Le président de la République continue sa semaine rythmée par les enjeux liés au nucléaire. Après avoir accueilli le deuxième sommet international nucléaire, mardi, près de Paris, Emmanuel Macron se rend à la centrale nucléaire de Penly (Seine-Maritime), entre Dieppe et Le Tréport, ce jeudi 12 mars 2026 afin de présider un Conseil de politique nucléaire.
Cette instance – qui rassemble plusieurs ministères, les autorités compétentes comme l’ASNR (Autorité de sûreté nucléaire et de radioprotection), ainsi que les géants français EDF et Orano – est chargée de fixer les grands objectifs de la stratégie nucléaire nationale et décide d’orientations sur le programme de relance du nucléaire civil en France.

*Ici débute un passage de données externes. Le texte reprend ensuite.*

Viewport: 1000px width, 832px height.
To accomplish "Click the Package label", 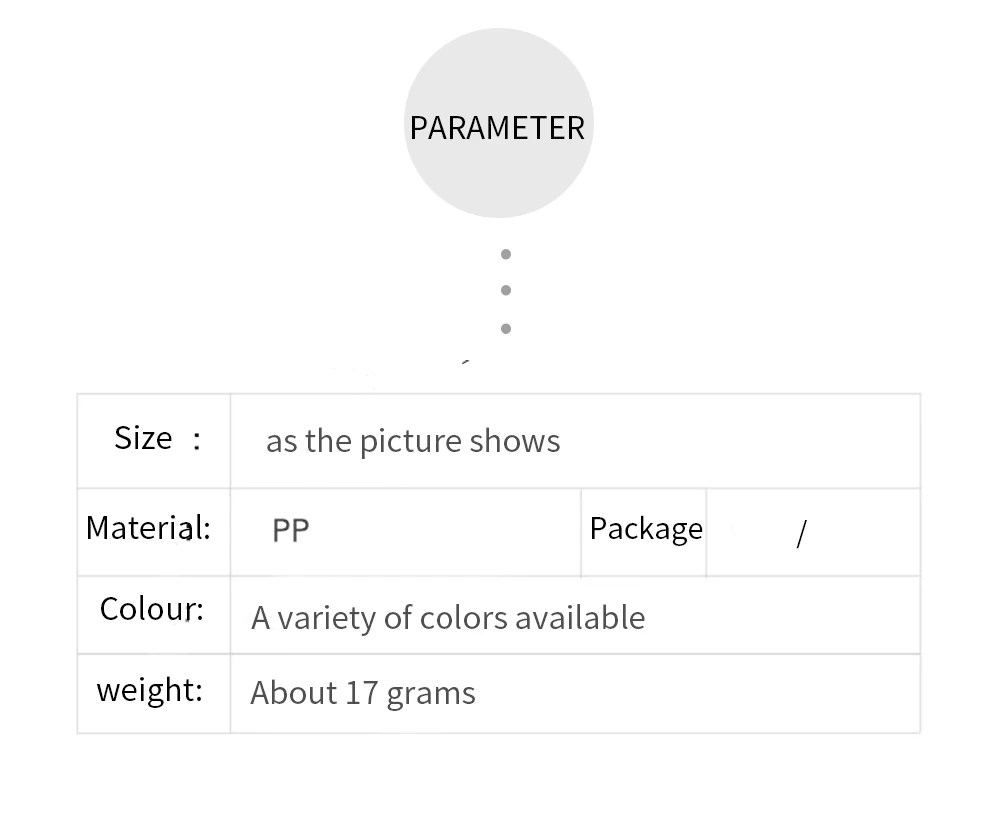I will 646,528.
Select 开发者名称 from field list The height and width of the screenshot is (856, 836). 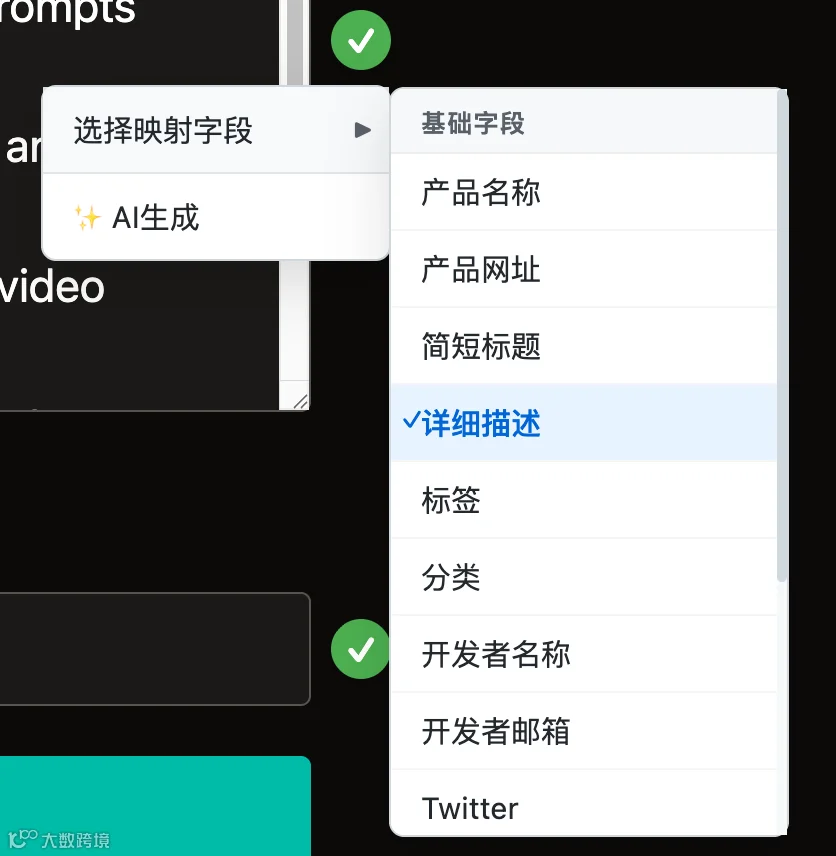[584, 654]
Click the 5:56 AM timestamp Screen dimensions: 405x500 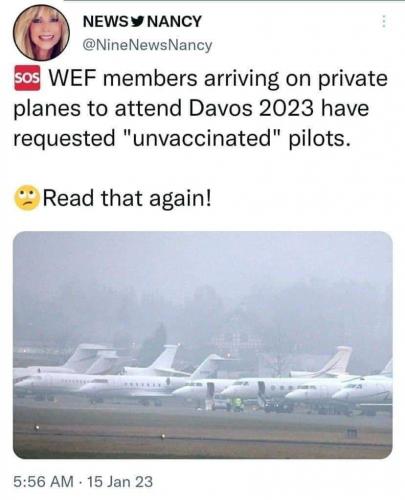point(43,482)
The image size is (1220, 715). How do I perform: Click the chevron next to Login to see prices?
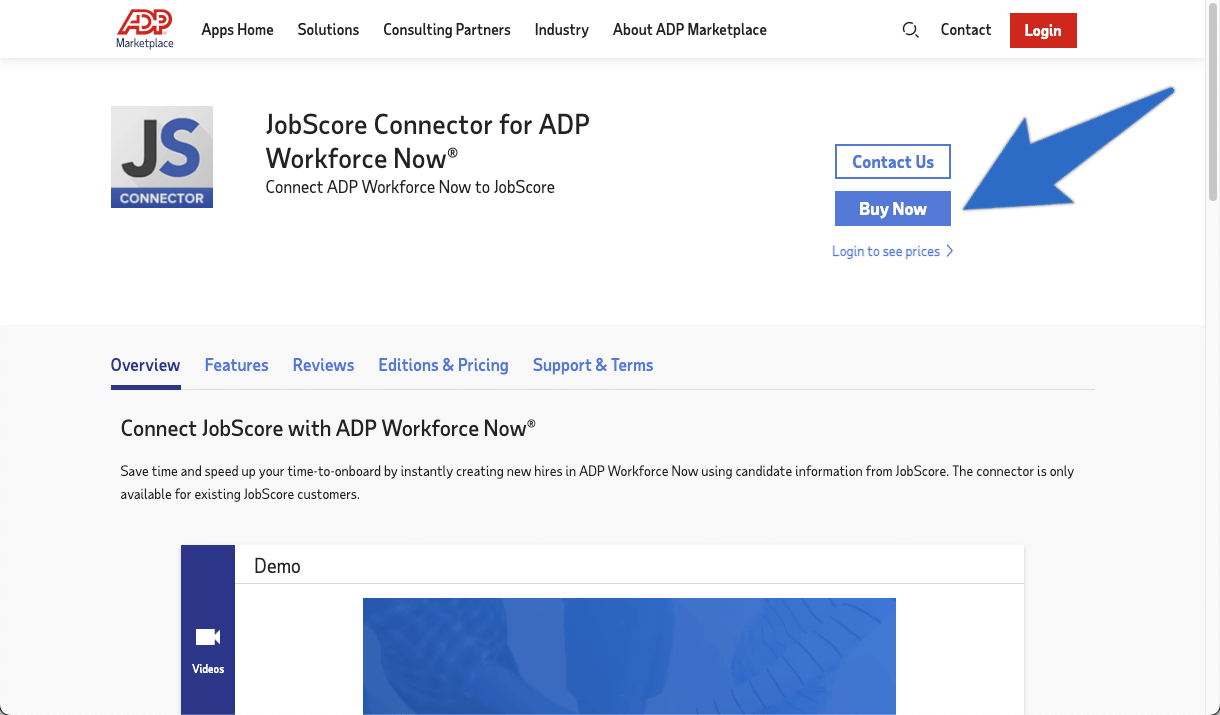950,251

Plusieurs objectifs annoncés
Trois objectifs sont au programme, selon l’Élysée. Le premier est d’avancer sur la construction de six nouveaux réacteurs nucléaires EPR2 – à Penly mais aussi Gravelines (Nord) et Bugey (Ain). EDF doit prendre sa décision finale sur ces investissements à la fin de l’année. L’éventualité de construire quatre paires de réacteurs supplémentaires sera également évoquée.
À Penly toutefois, des travaux ont pourtant déjà démarré : « La mise en service est prévue en 2038 pour le premier réacteur, le second a vocation à être mis en service un an plus tard », indique l’Élysée. Dans ce contexte, le Conseil de politique nucléaire vise à « permettre la bonne mise en route de l’ensemble des chantiers d’ici à la fin de l’année et assurer la livraison des réacteurs dans les temps et dans les coûts ».
Le but, entre autres, pourrait bien être d’éviter le dérapage du chantier de l’EPR de Flamanville, dont le coût avait été multiplié par six et la durée du chantier par quatre…
Soutien à Orano, construction de SMR…
Par ailleurs, un point d’étape sur la feuille de route de l’amont et de l’aval du cycle du combustible nucléaire sera effectué. Pour sécuriser l’amont, l’État entend apporter son soutien à Orano sur l’approvisionnement en uranium de la France à moyen et long terme.
Le troisième objectif de ce Conseil portera sur le soutien à la construction de SMR (pour Small Modular Reactors), des petits réacteurs plus faciles à fabriquer. Une technologie qui peine à démarrer mais qu’entend également soutenir la Commission européenne : elle doit présenter ce mardi un projet en ce sens.